• WHAT YOU NEED TO DO:
Reproduce the part of the listing that opens with the line containing "Given: Toggle the Self tests module state" and closes with the line containing "Action: click(x=982, y=315)", both of those lines included, and leave the pictures out of your answer.

• PROVIDED MATERIAL:
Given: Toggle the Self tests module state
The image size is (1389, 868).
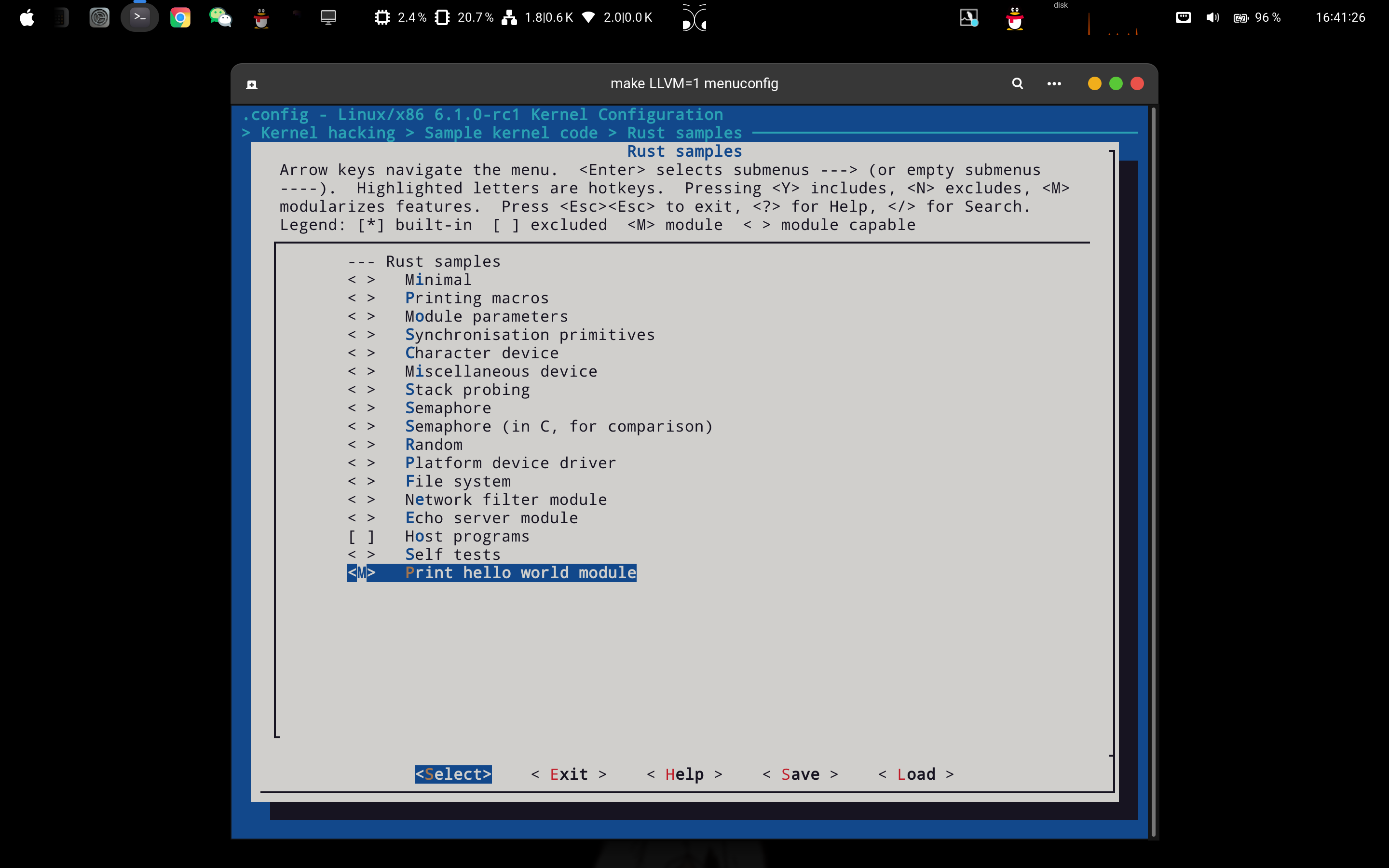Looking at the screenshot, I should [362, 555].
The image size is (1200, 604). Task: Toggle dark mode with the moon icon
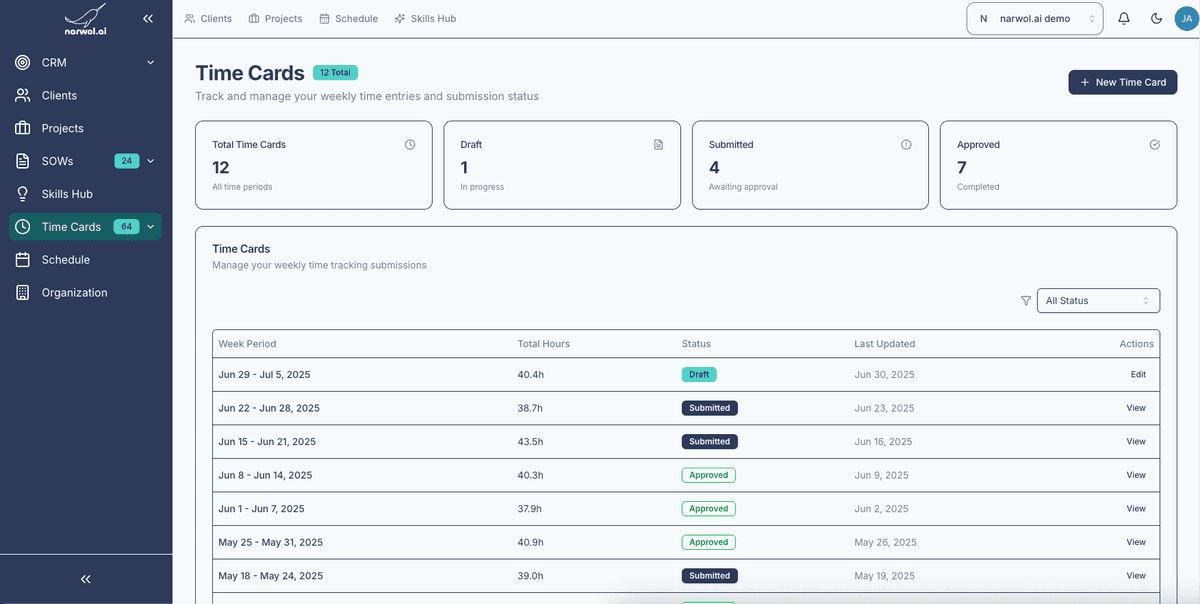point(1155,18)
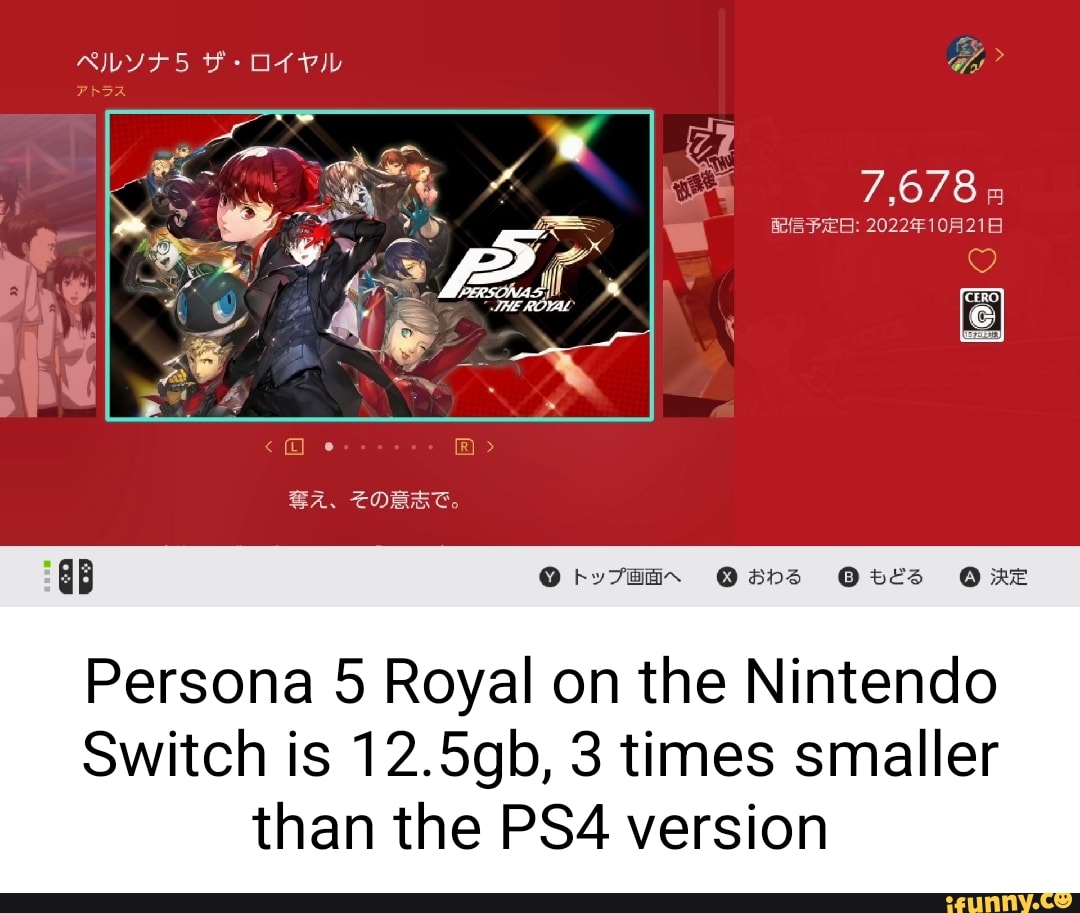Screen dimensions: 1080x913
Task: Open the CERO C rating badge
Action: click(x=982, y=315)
==
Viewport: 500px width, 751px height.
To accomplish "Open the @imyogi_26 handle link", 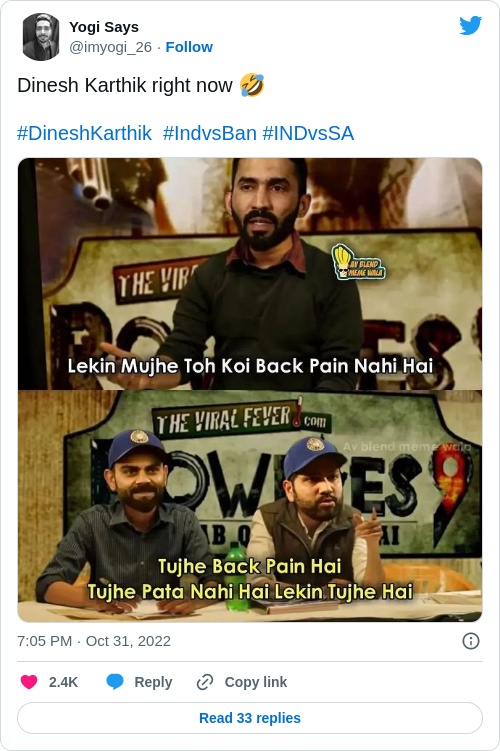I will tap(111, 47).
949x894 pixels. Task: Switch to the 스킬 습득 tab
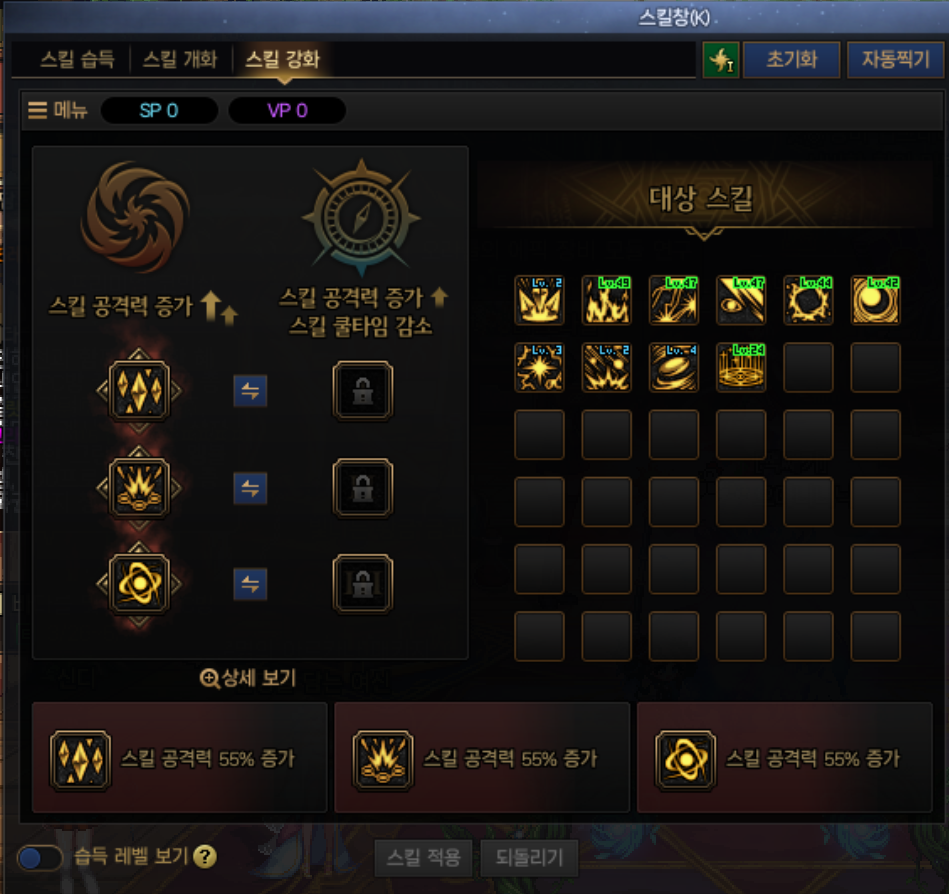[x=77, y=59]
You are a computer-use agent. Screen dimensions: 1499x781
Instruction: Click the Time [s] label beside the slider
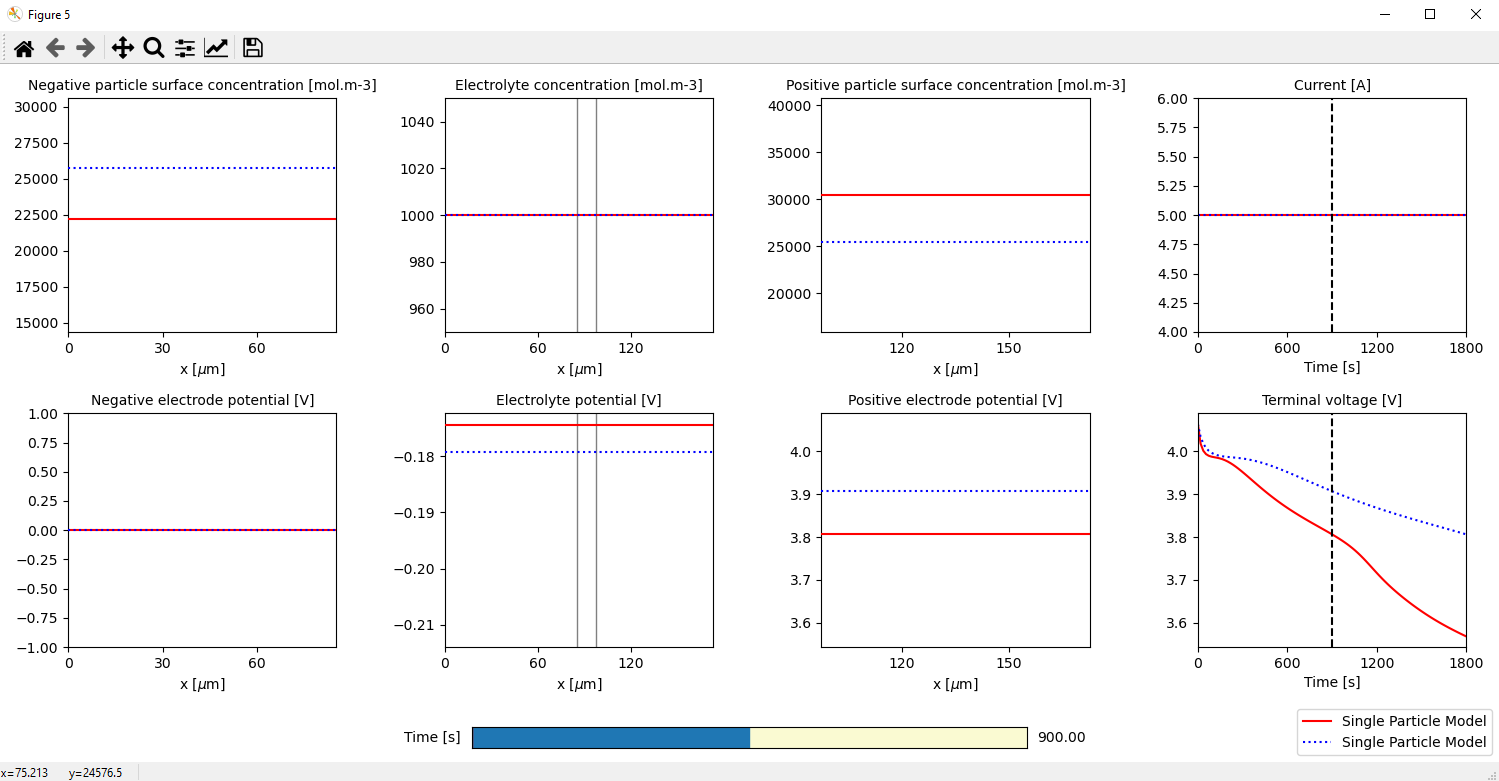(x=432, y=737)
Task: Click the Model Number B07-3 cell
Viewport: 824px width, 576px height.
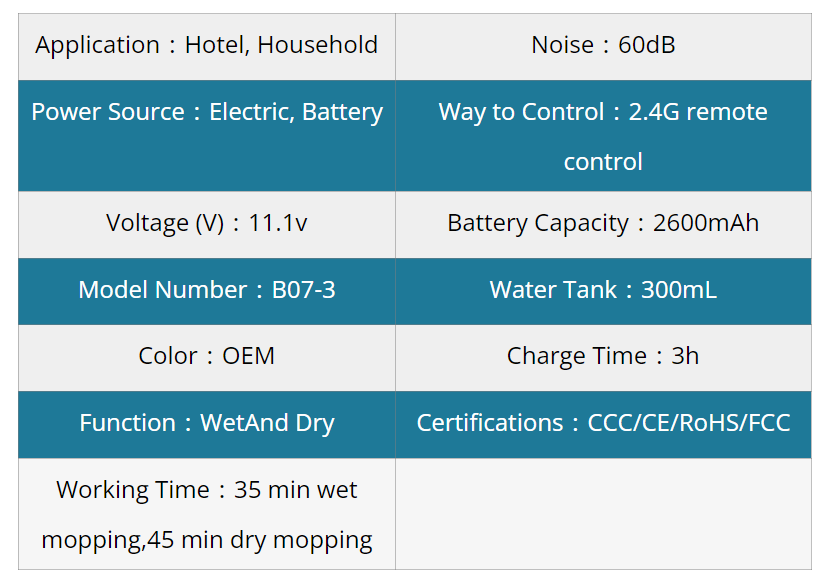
==
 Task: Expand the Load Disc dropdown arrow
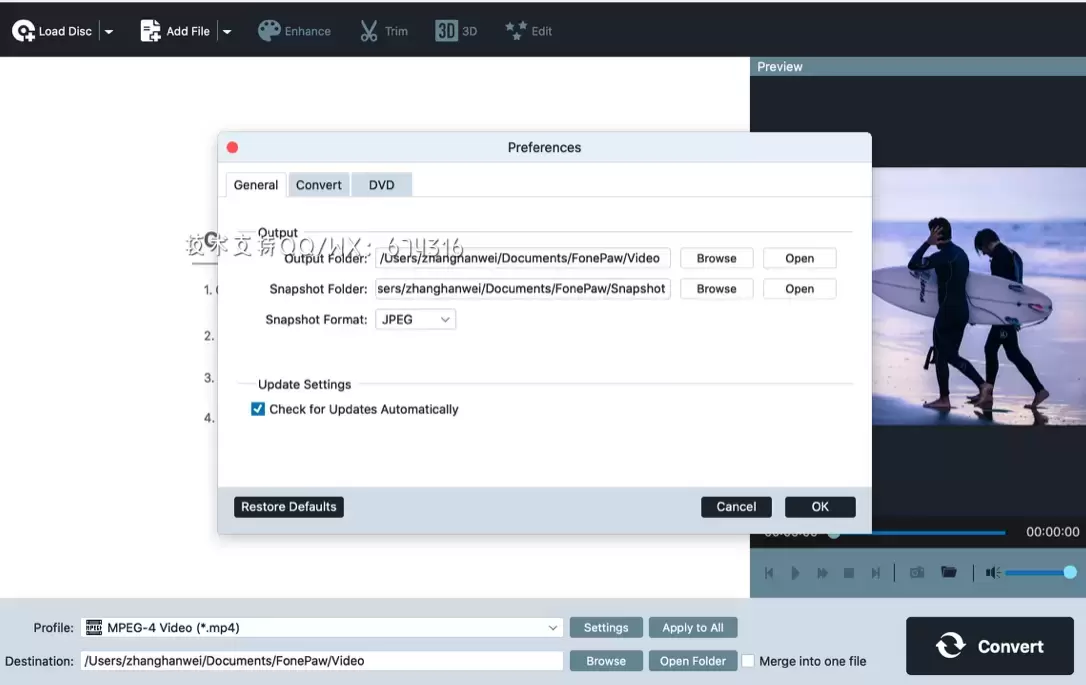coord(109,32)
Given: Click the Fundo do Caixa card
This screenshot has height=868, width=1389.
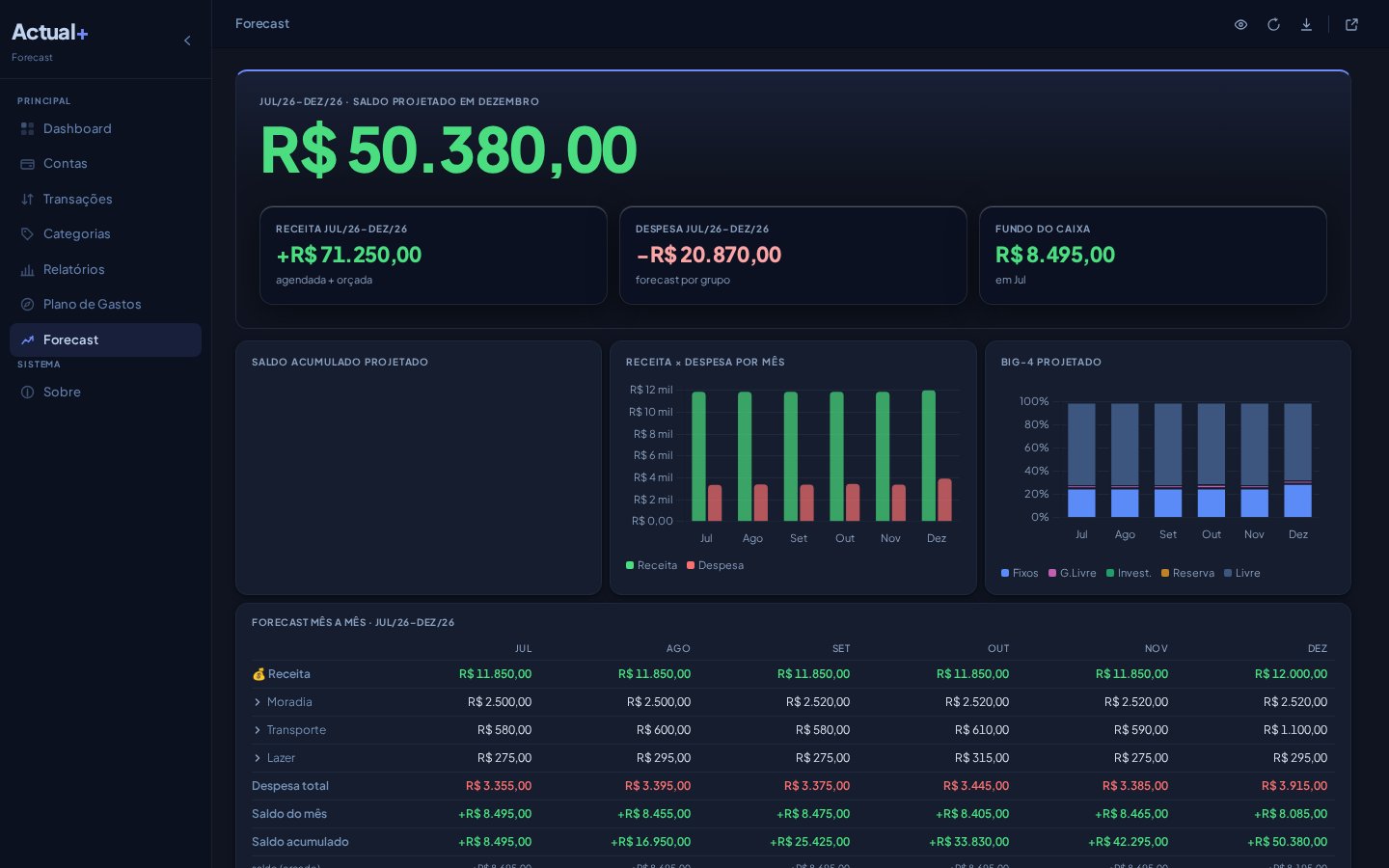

• WRITTEN ANSWER:
Given: Toggle the Self tests module state
The image size is (1389, 868).
Looking at the screenshot, I should [362, 555].
The image size is (1200, 604). Task: Toggle dark mode with the moon icon
point(1155,18)
Screen dimensions: 1080x913
Task: Open the CERO C rating badge
Action: click(x=982, y=315)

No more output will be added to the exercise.